Work task: After finding "Where should I" in the data, write out its line and all following lines without change, up to and including the last one. Leave out pictures.

Entries shown:
________________________________________

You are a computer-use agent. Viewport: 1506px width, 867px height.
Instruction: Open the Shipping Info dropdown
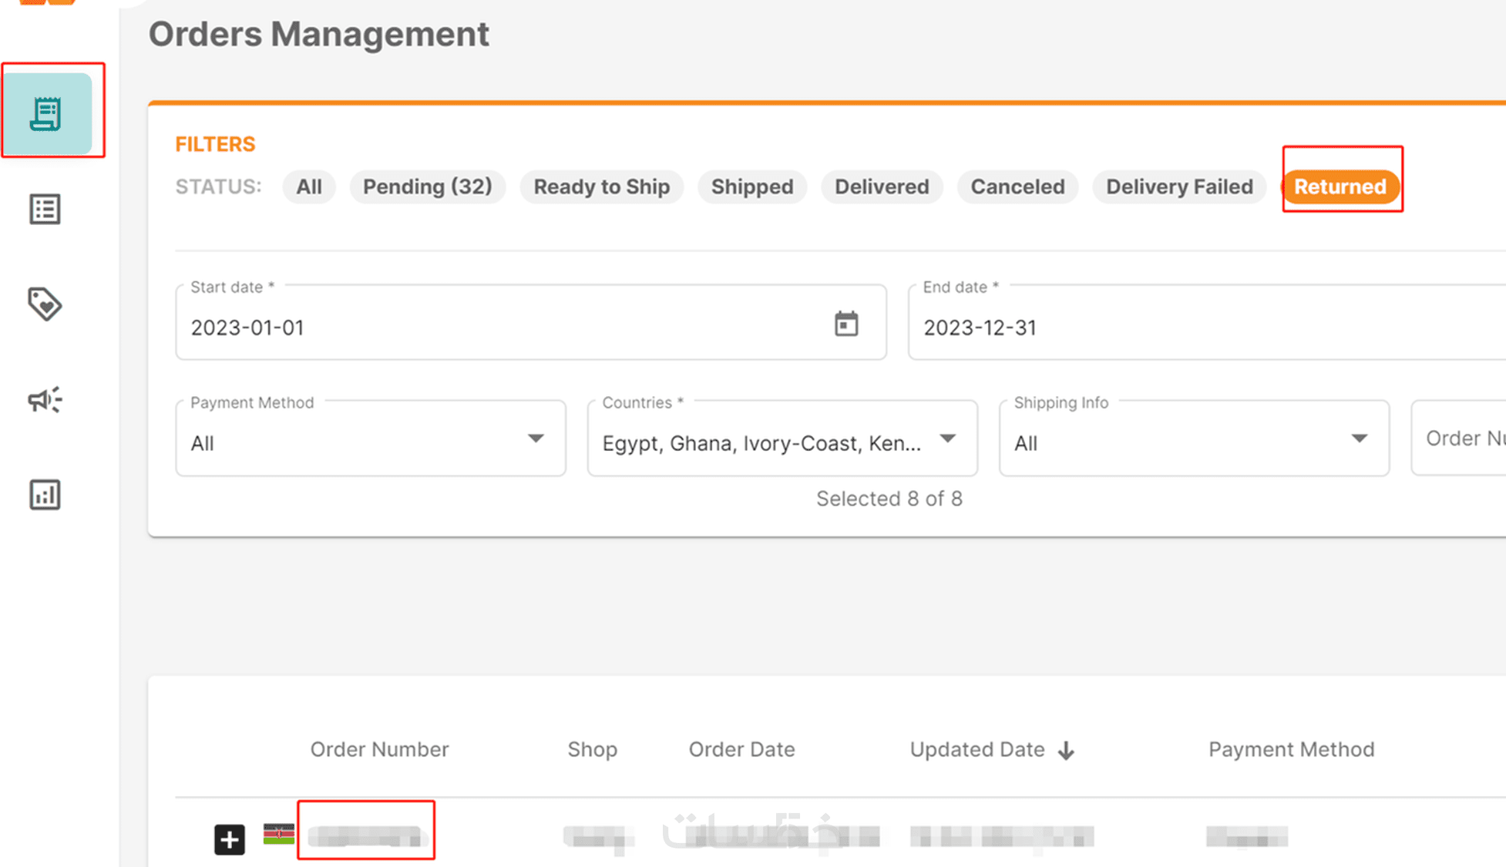(1193, 439)
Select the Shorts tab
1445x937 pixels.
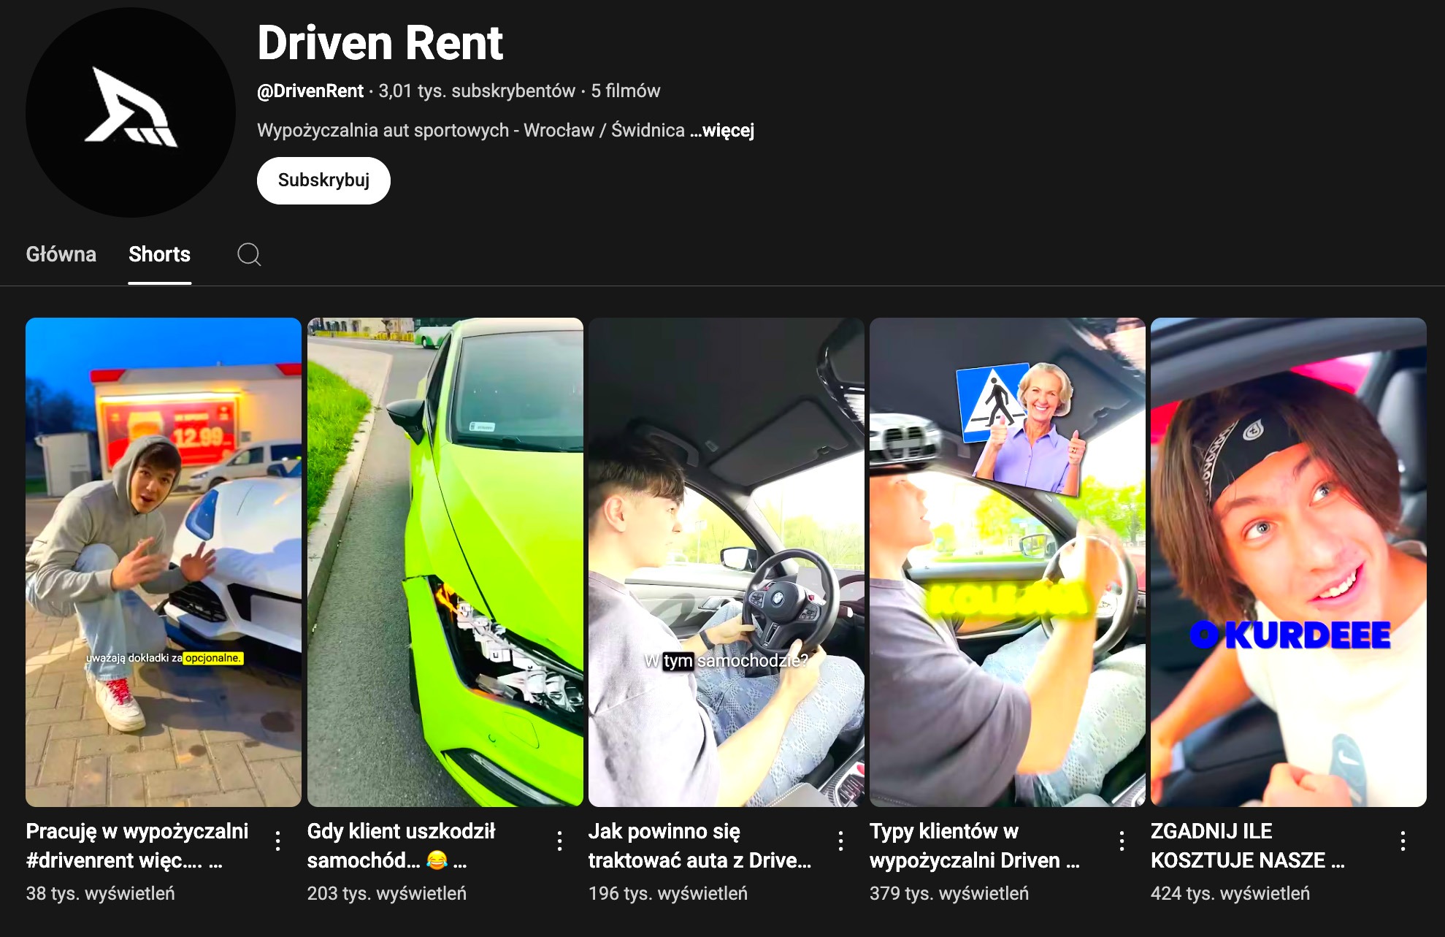(159, 254)
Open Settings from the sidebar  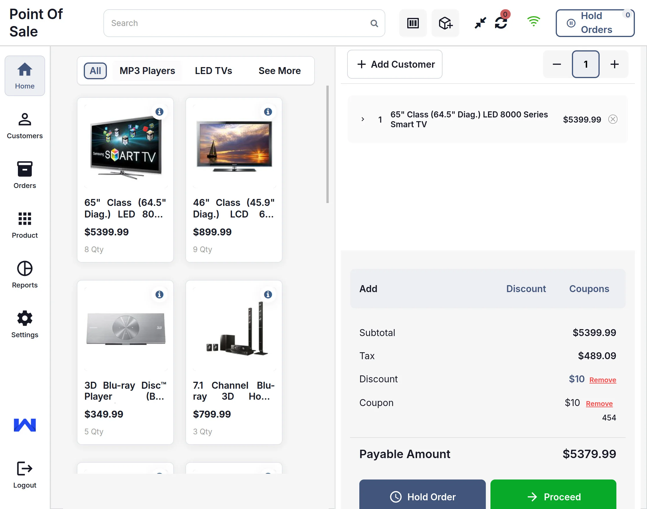[x=24, y=324]
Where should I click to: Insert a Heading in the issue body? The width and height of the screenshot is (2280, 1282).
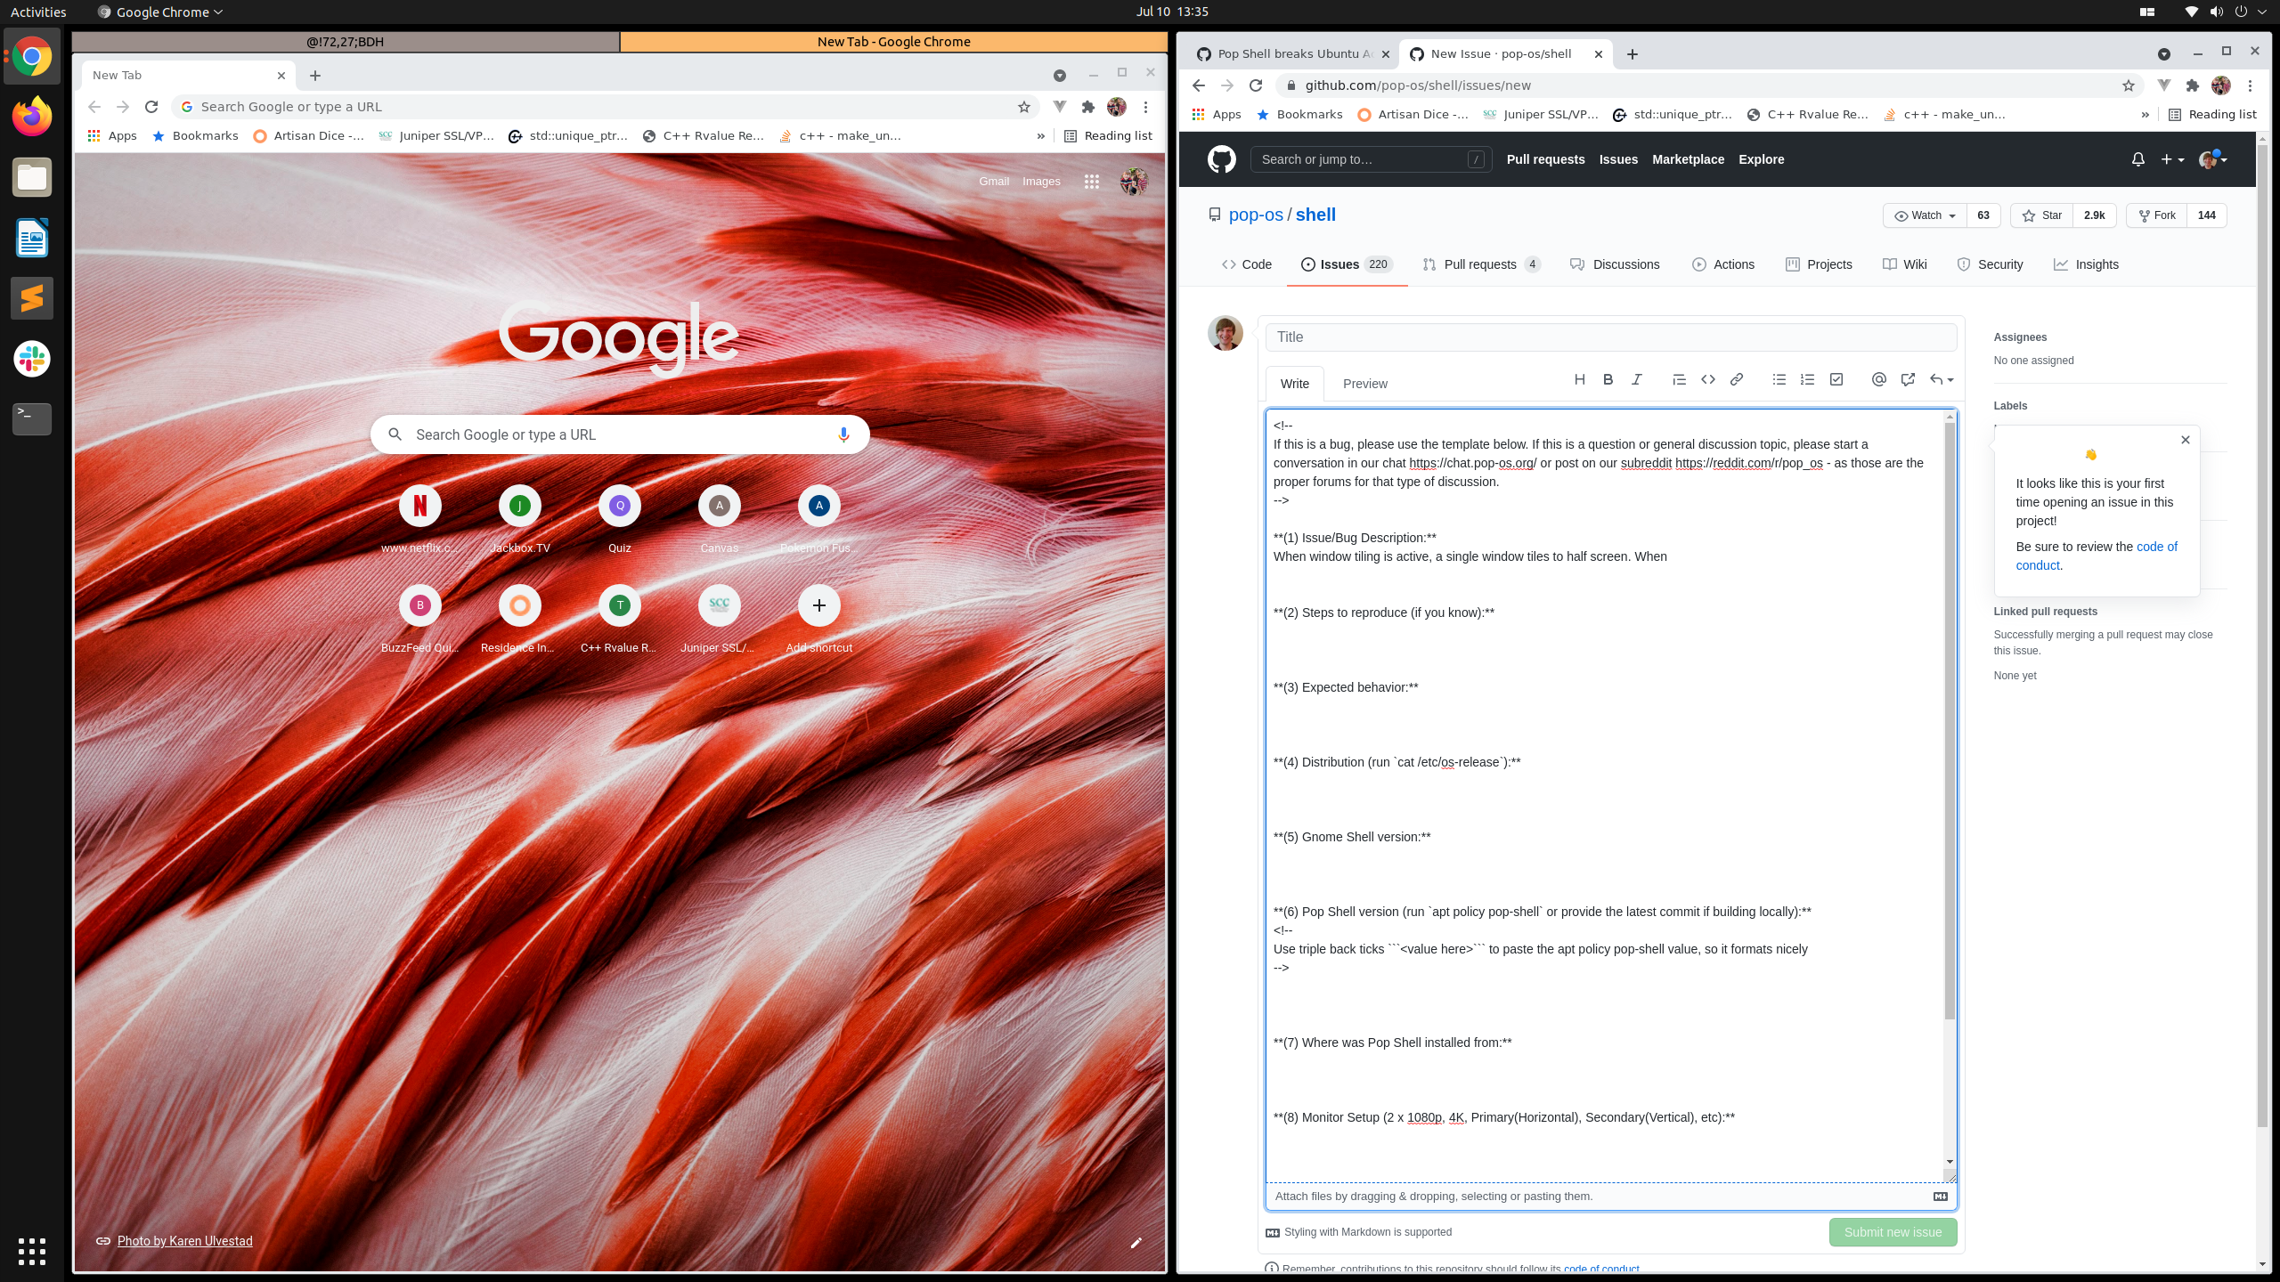point(1580,379)
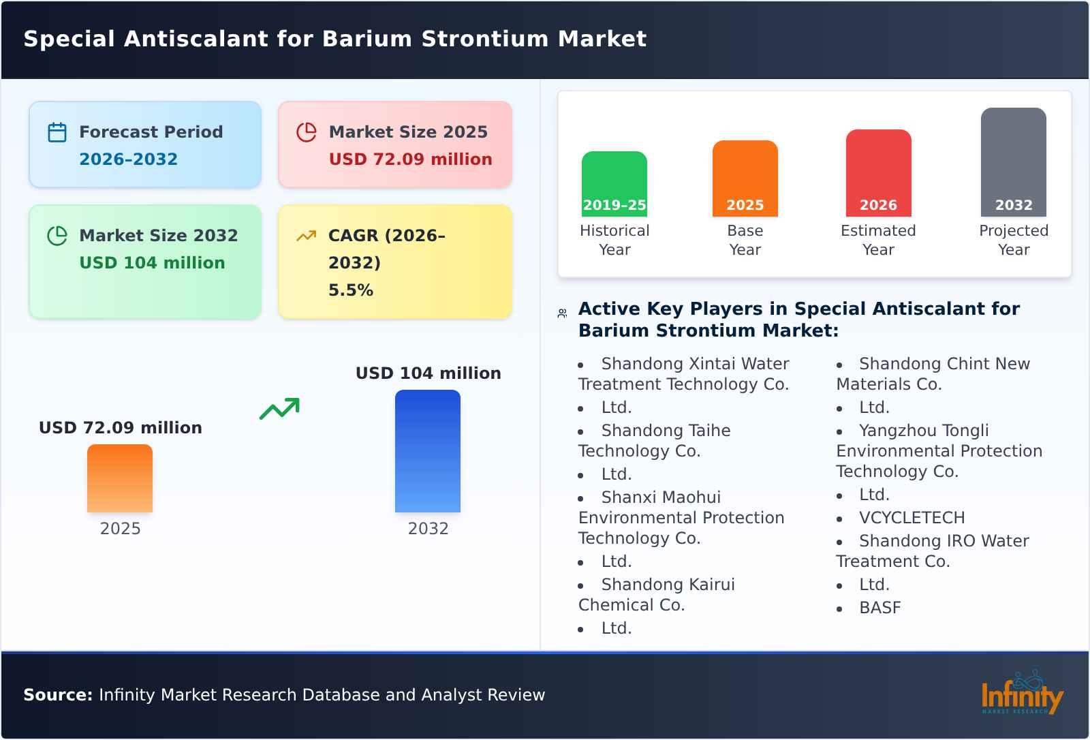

________________________________________

Response box:
Where should I click to: Insert a Heading in the issue body? The width and height of the screenshot is (2280, 1282).
point(1580,379)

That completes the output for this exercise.